◆ **REQUIRED WORK**:
Pull out every line of the data below that contains the string "icon", matching its case exactly.

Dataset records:

------------------------------

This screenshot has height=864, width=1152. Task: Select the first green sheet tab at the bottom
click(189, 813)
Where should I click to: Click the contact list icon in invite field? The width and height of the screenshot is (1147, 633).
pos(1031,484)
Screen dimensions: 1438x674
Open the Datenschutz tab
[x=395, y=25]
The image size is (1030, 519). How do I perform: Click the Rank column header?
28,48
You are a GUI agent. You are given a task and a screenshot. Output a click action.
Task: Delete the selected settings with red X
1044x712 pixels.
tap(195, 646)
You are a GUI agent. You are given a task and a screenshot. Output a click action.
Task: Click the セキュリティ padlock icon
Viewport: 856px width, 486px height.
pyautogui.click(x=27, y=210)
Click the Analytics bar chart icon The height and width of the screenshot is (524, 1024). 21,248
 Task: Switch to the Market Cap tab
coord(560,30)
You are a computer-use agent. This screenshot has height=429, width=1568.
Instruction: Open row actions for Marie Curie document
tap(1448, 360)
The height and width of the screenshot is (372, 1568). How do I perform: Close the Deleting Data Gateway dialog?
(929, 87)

------------------------------

◆ **FINAL RESULT**:
Where should I click to: Click the contact list icon in invite field? The width and height of the screenshot is (1147, 633).
Task: Click the セキュリティ padlock icon
Click the Analytics bar chart icon The height and width of the screenshot is (524, 1024). 21,248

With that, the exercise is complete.